Sorrideva perchè lo rendevano ancora vivo. Sorrideva perchè
suscitavano in lui estrema tenerezza.
Il
pianto di un bimbo di circa cinque anni era tutto ciò che si
poteva udire in quel giardino.
«Tom?
Hey, Tom, dove sei?» chiamò la madre, intenta a cercare
suo figlio, seguita dal secondo che se ne stava teneramente accollato
alla sua gonna. «Eccoti qua, piccolo. Che è successo?»

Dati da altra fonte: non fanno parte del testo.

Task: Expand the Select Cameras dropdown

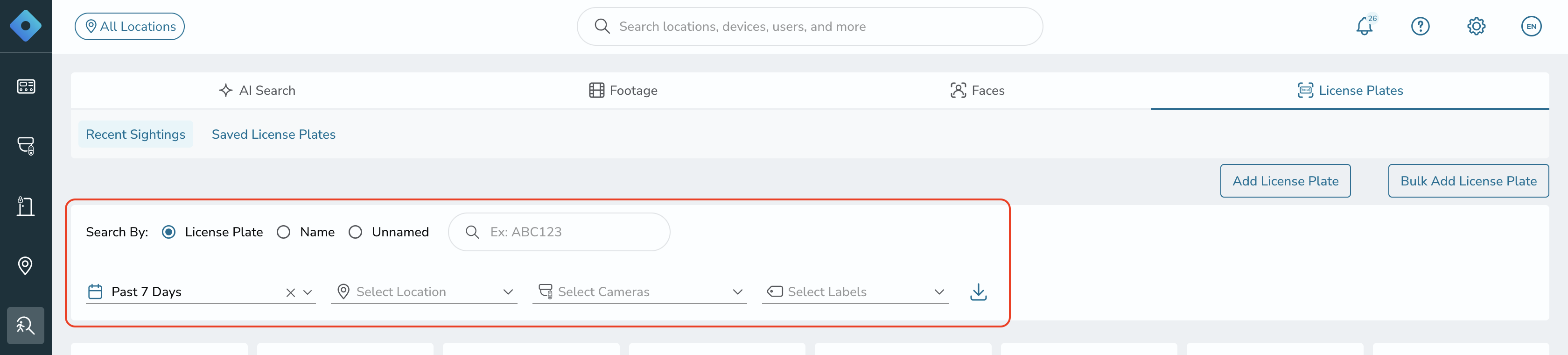Action: (639, 291)
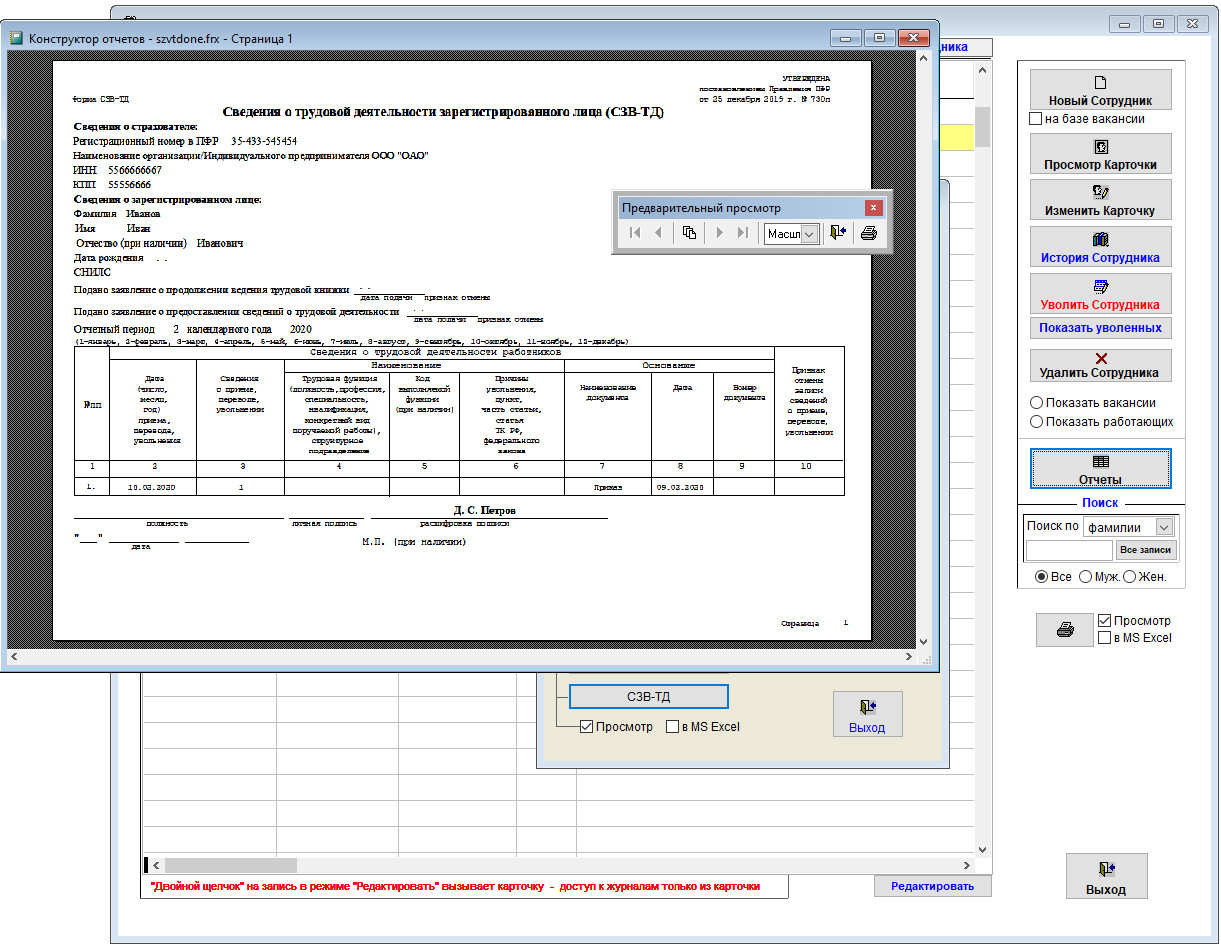Viewport: 1221px width, 946px height.
Task: Click the exit door icon in preview toolbar
Action: click(838, 233)
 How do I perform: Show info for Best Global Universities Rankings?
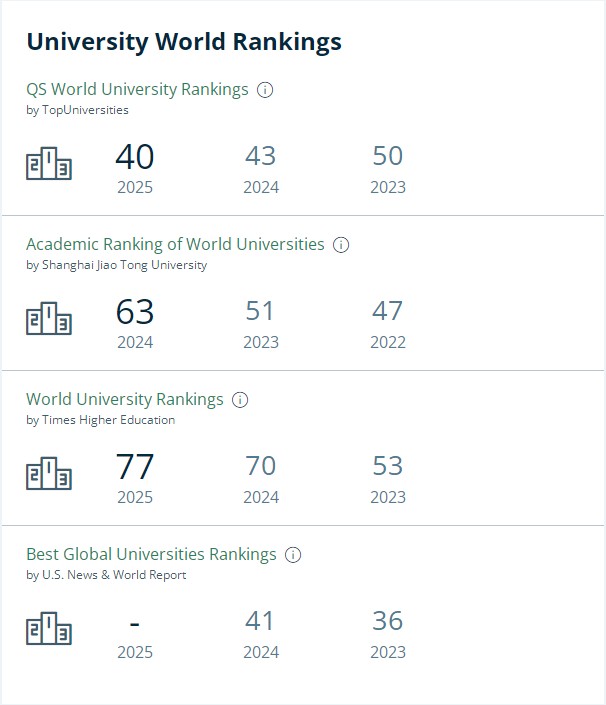click(x=293, y=555)
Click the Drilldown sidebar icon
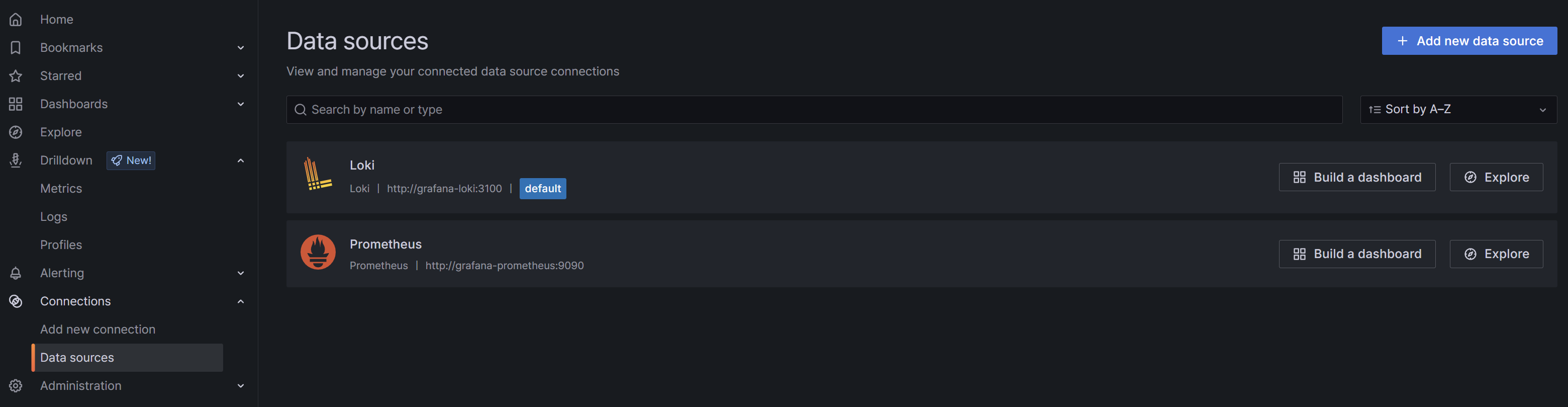 tap(16, 160)
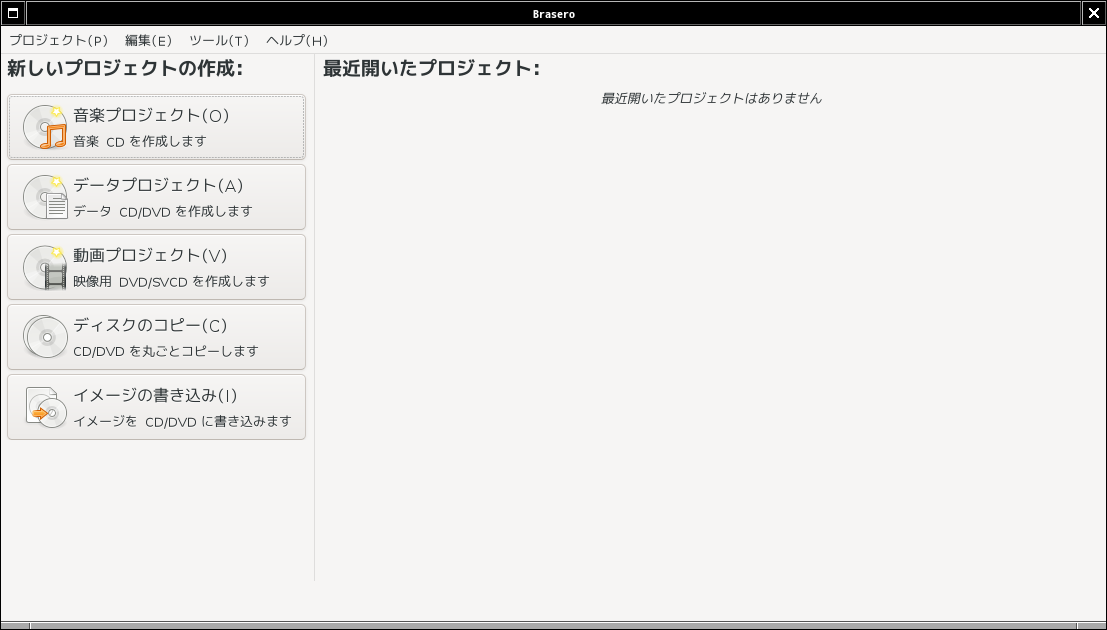The image size is (1107, 630).
Task: Choose ディスクのコピー(C) option
Action: point(157,337)
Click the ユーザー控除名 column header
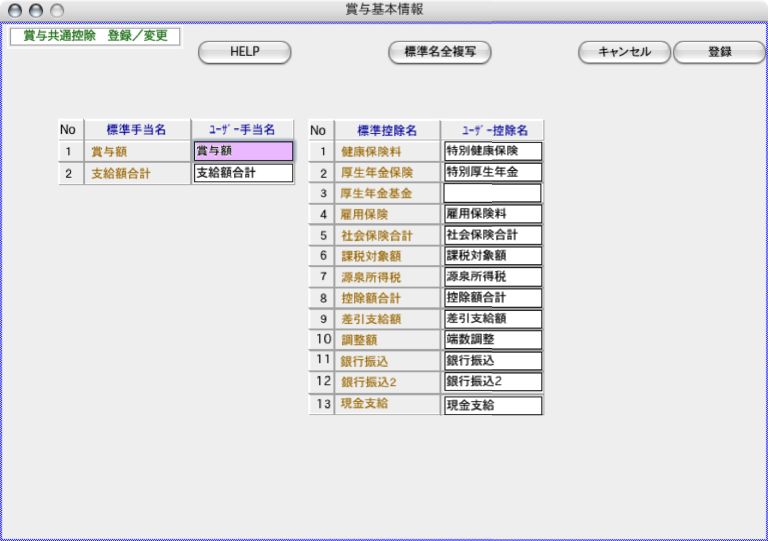768x541 pixels. pyautogui.click(x=492, y=130)
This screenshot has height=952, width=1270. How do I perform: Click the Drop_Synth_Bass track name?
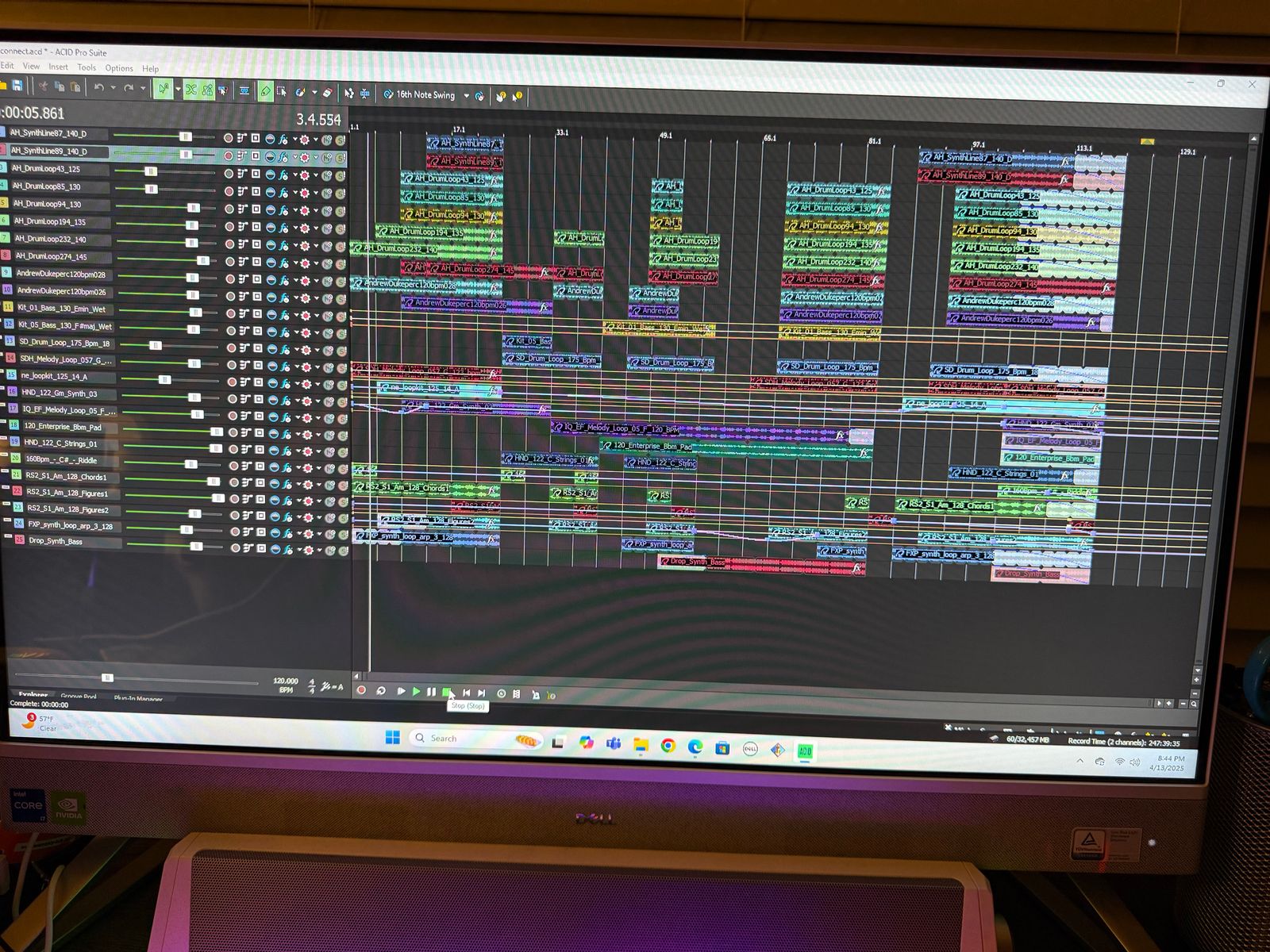pos(56,541)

domandò la donna, inginocchiandosi davanti al bambino in
lacrime, mentre il fratellino sbirciava da dietro la sua schiena, con
un ditino in bocca.
«Mi
– mi sono fatto la – la pipì addosso.» singhiozzò
il piccolo, sentendo montare la vergogna dentro di sé.
«Oh,
tesoro. Non preoccuparti, capita!» lo rassicurò la
madre, piuttosto intenerita, prendendolo per la manina. «Come
mai ti sei fatto la pipì addosso?» chiese
successivamente, mente camminavano verso la porta di casa.
«Ho
visto un ragno e mi sono spaventato.» balbettò il bimbo,
strofinandosi un braccio sugli occhi e tirando su con il naso, mentre
il fratellino lo seguiva incuriosito.
Tom
aveva sempre avuto il terrore dei ragni e quello fu il primo episodio
a segnalarlo. Aveva sempre provato un po' di vergogna per se stesso
nel ricordarlo e spesso preferiva che nessuno lo facesse. Eppure Bill
trovava tutto quanto così tenero e privo di qualsiasi motivo
di vergogna.
Chiuse
gli occhi, tornando a pensare al primo giorno di scuola. Era tutto
così nuovo e strano per loro...
«Tom,
ma cosa dici? Il risultato è due, non cinque!» un
bambino moro, di circa sette anni, sbattè la manina sul
quadernino dove erano riportati una serie di piccoli calcoli, troppo
complicati per lui ma decisamente troppo semplici per un qualunque
adulto.
Il
gemellino, seduto affianco a lui e goffamente ricurvo sul suo foglio
scarabocchiato, alzò il capo ricoperto di folti capelli
biondicci, per specchiarsi negli occhi del moretto.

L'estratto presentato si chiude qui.